Back to LanguageTool Homepage - Privacy - Imprint

Build n-gram for a new language


(Alex) #1

Hi everyone,
I'm a student from Vietnam. I'm trying to use LT to check spelling for Vietnamese.
My current result is like that.


Now, I can detect a word is error if it doesn't exit in my dictionary.
I also have a file grammar.xml for Vietnamese contains >700 rules.
Next, I want to use n-gram to detect real-word error. I mean grammar errors. I tried n-grams to detect error for English like this.
But I can't find anywhere have n-grams for my language. Anyone can tell me where I can download or how I can make n-grams for Vietnamese like en, de, fr, es. Which is supported by LT.

Finally, I'm so sorry for my bad english.

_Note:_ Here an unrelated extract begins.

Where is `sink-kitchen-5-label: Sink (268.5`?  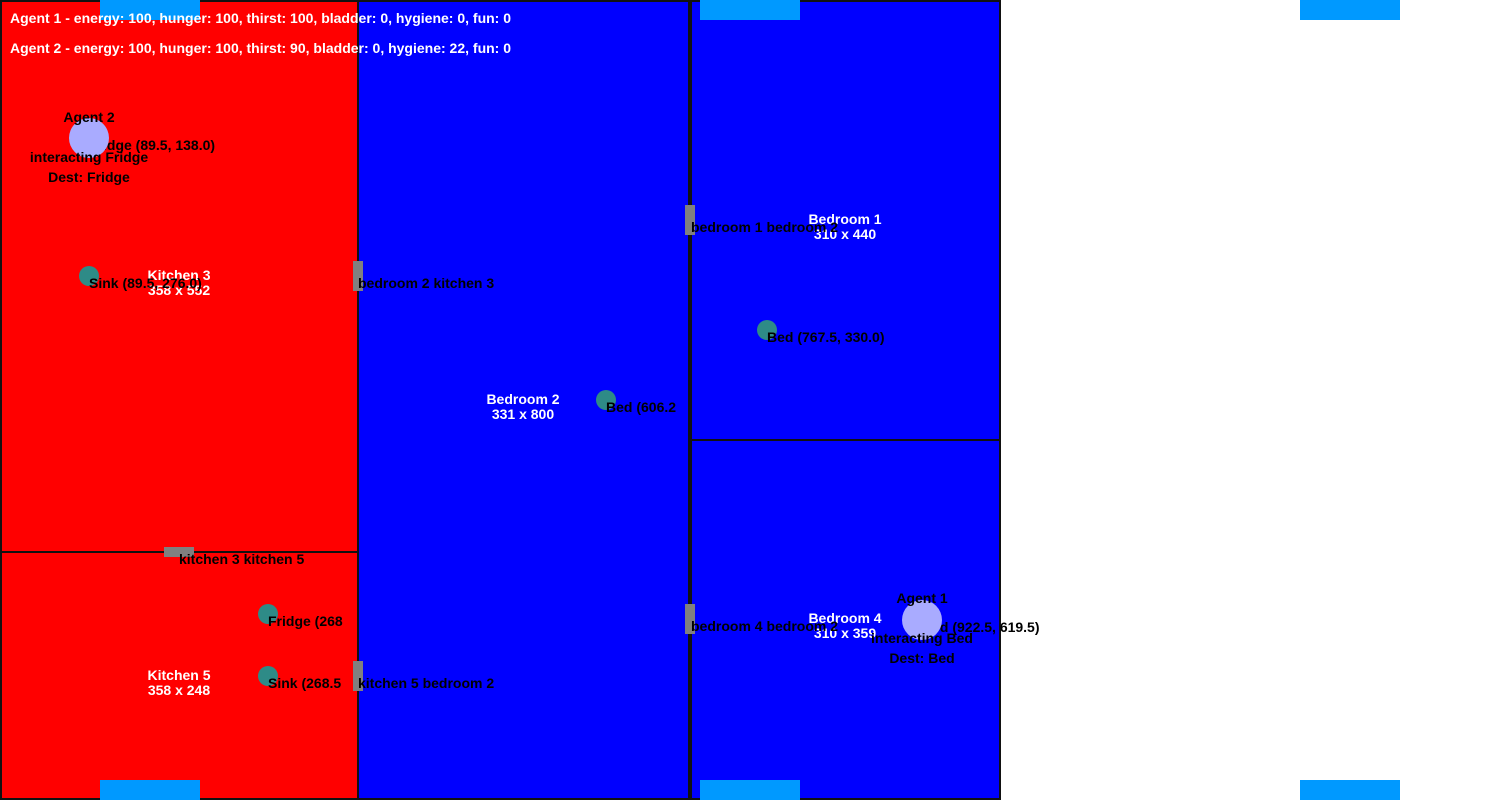 sink-kitchen-5-label: Sink (268.5 is located at coordinates (305, 684).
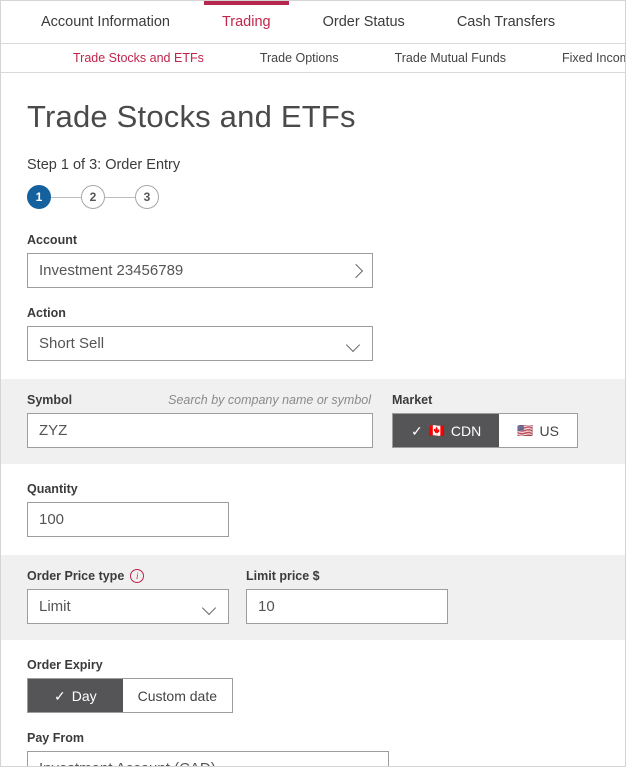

Thanks a lot for you help.

D.Duc


(Daniel Naber) #2

You will either need a huge amount of text to create the ngrams yourself. Or it might be easier to look for existing ngram sets. You might want to contact universities with linguistic research. A Google search for vietnamese ngram also gets you some results.


(Alex) #3

Dear Daniel,
Thanks a lot for your suggestion. But I still wonder how LT read my ngram set, have any requires about ngram sets. I mean the structure of ngram so it can be used by LanguageTool.
Here is what I see in 3grams directory


(Daniel Naber) #4

It's a Lucene index with a simple structure, one document per ngram. The ngram field is called ngram, the occurrence count field is called count. There's also a document with a field totalTokenCount that contains the total token count. You should be able to open the index and look inside using https://github.com/DmitryKey/luke.


(Alex) #5

Thank you very much. You helped me so lots.


(Alex) #6

Hi Daniel,

Now, I have a huge amount of text. (~2GB)
I saw a reply of you on the discussion below: http://forum.languagetool.org/t/en-n-gram-data/663


It means I can use Lucene 5.2.1 to create the index, doesn't it?
By the way, can you tell me next step to create the ngrams myself.

Thanks a lots.


(Daniel Naber) #7

Please see http://wiki.languagetool.org/finding-errors-using-big-data#toc3


(Alex) #8

Thank you :relaxed: